By: Kelley O.
Our Journey to Parenthood
Four. A number. A small number. Less than 5. More than 3. Low on a scale of 1 to 10. An insignificant number. Four.
It’s the number of times I have gone to my husband with excitement to show him a little pink line! The number of times I have shared with family and friends the news of a new baby! The number of times I have planned and organized a bedroom for a little one who will soon arrive.
But to me, four is not just a number.
Four is the number of times I’ve gone to my husband dreading the words, “I’ve miscarried”. It’s the number of times I’ve called my mother to tell her she will no longer be Grammy and called my sisters to tell them they will no longer be Aunties. Four is the number of birthdays, anniversaries and Christmases I’ve gone through without the joy and laughter of a child to share them with. Four is the number of times I’ve gone to Doctors asking “How? What’s the cause? Is there any solution?”
Four is the number of times I’ve cried out to God, “Why? This isn’t what I signed up for. This isn’t what I had in mind when I was growing up dreaming of getting married and starting a family.”
Four is the number of times I’ve fallen before God, telling Him I trust Him. Even when It’s not easy.
I know according to His word that He will keep me from all harm and He will watch over my life (Psalm 121:7), but to be honest, it’s verses like this that make me say, “God this seems harmful! This really hurts!” But I have found that the more open I have been about my journey the easier it is to walk. You may be thinking, “How can she share over and over that she has miscarried?” Or, “I would never want to tell others about how mad I am at God.”
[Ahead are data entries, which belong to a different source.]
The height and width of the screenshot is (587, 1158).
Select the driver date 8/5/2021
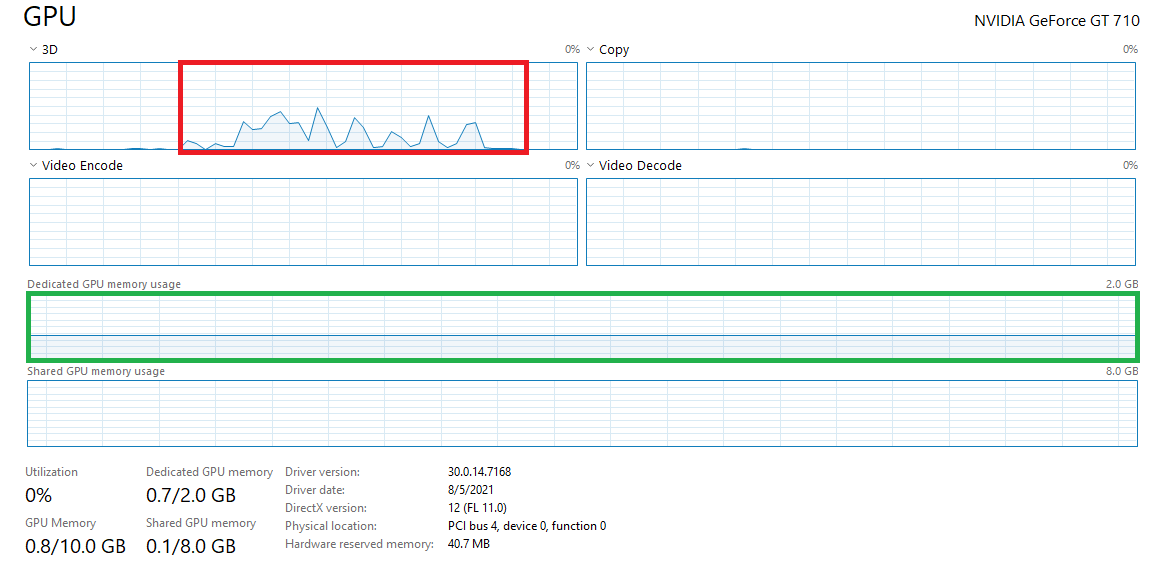[470, 490]
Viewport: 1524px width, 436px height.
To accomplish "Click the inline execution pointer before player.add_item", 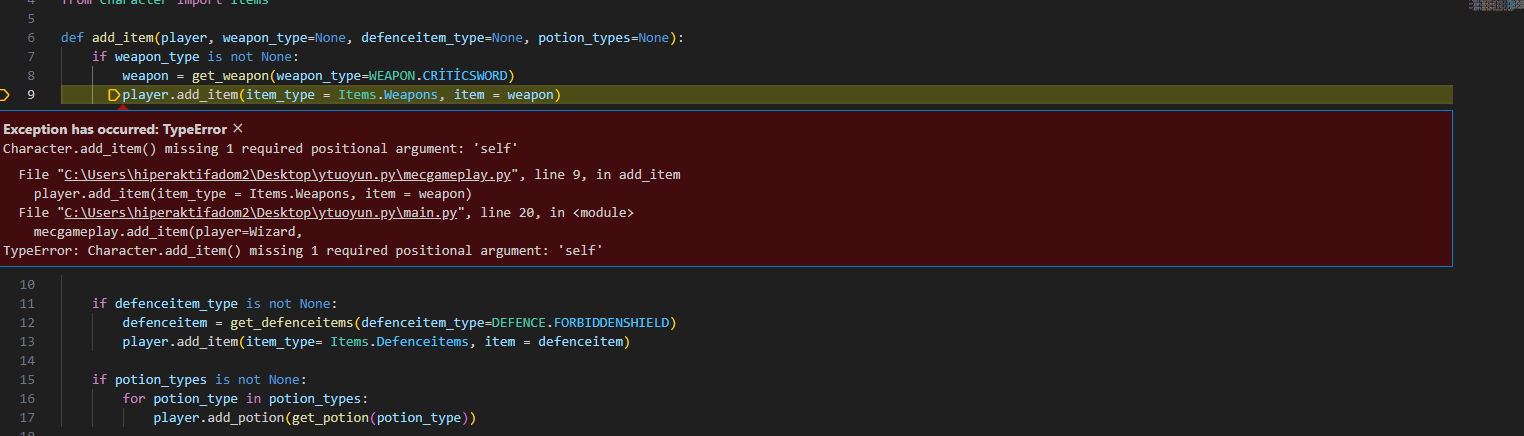I will coord(114,95).
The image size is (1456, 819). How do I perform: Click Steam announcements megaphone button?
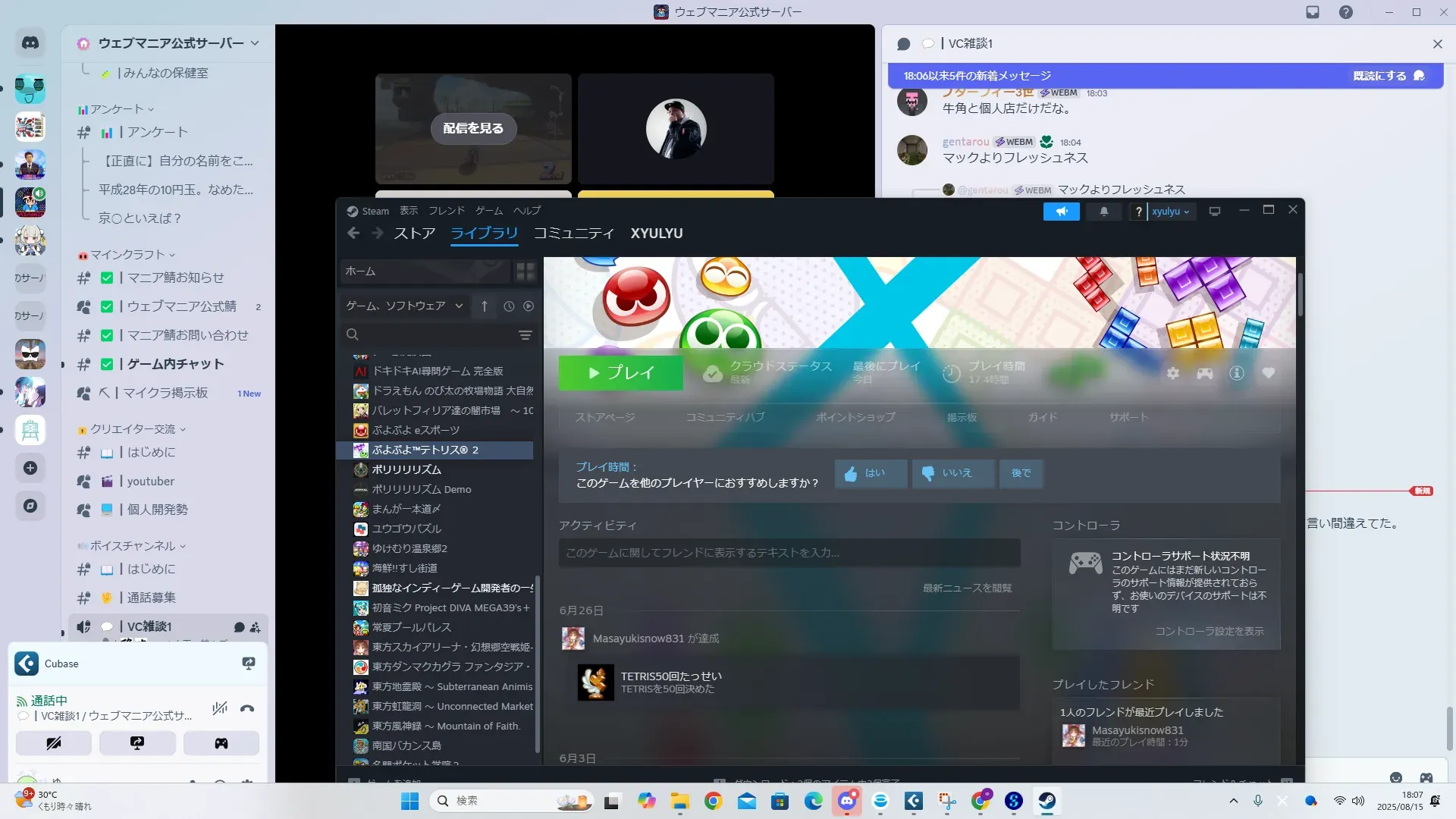click(1061, 212)
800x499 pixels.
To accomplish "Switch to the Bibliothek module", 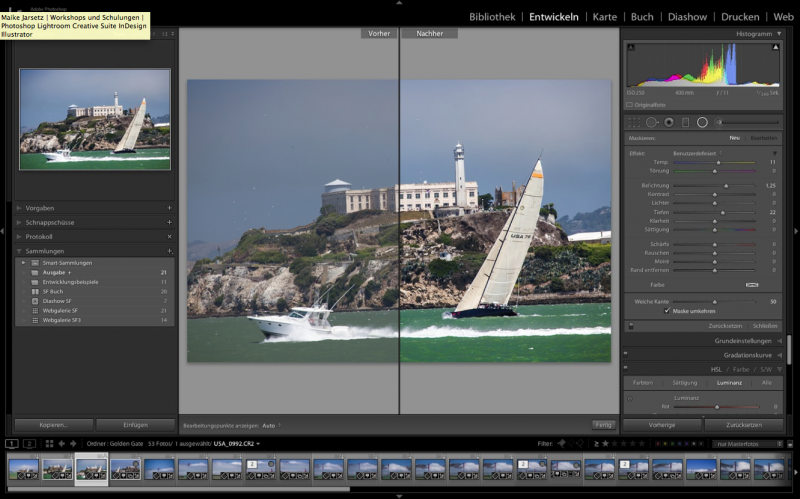I will click(x=492, y=17).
Well you know what? I had those thoughts too. And I hid my feelings and frustrations. I plastered on a smile every day and faked it better than anyone I know. I shoved all the hurt, frustration and sadness as far down as I could.
Until one day, I cracked. And you know what? IT. FELT. GOOD.
Four years ago, I had my first miscarriage. We had just told everyone that we were expecting and the excitement of the first grand-baby exploded! Four weeks later that excitement was gone. As anyone would be, we were devastated. We went to the doctor for answers only to learn none could be found. My husband had to leave a few days later (rather unwillingly) for 8 weeks of training at the police academy. I was alone and heartbroken. Away from my parents, siblings and friends, I felt like I had no one. Sure, my husband’s family was here, but they were HIS family not mine. I couldn’t let anybody know how upset I was. I had to keep strong. For him and for me.
I was angry.
Angry with God. So mad that I stopped going to church. I was tired of trying to fake it through service. As time passed I asked more questions and talked about my loss a little more. There was a woman I knew in our church who had recently dealt with a loss. She poured into me. Not minding if I called crying or texted a million frustrations. She prayed with me time and time again. She got it. I am so grateful for this woman.
As the saying goes, “time heals all wounds,” and as time passed I hurt less and less. About a year later another pregnancy followed by another loss. We learned our lesson the first time and didn’t announce so early. But still, at six weeks found ourselves heartbroken again. Back to the doctors with more questions. Still no answers. Again, we let time pass. We healed. We tried again. Another pregnancy, followed a few weeks later another loss. You see the pattern. Four years. Four miscarriages. Lots of hard feelings and emotions. One very tired woman.
I finally reached the point where I didn’t care what people at work or at church thought or said about me. I decided it was time to share my story. It wasn’t easy at first, to be open and honest. Vulnerable.
It felt good to let out all my feelings and frustrations.
I didn’t feel like I was hiding who I really was anymore. I was broken. I was hurt. But you know what the Lord has shown me on this journey? It’s okay for others to see you struggle and go through trials. Just look at what He went through! I learned that the more I opened up, the more people prayed, the more they cared. I even learned that other couples we knew had dealt with the same loss and anger as we were going through. There was a whole new support group that we could reach out to as we processed what had happened.
It’s still hard, but what keeps me going is knowing the faithfulness of God. His word says, “Delight yourself in the Lord, and He will give you the desires of your heart.” (Psalm 37:4). I may still be on this journey, but I know when I finally get to hold that baby in my arms, God will get all the glory!
Four. The number of children who will run into their mama’s arms when she reaches the white pearly gates of Heaven. Oh what a reunion that will be!
About Kelley O.
Kelley and her husband Dustin currently live in Indiana. Kelley is a Marketing Assistant for the local Community College, and Dustin is a Deputy for the Sheriff’s department. They have two dogs, Domino and Riley and are very involved in their church’s young adult and kids ministries. In their (rare) free time they enjoy camping, motorcycling and spending time with family in Indiana and Colorado.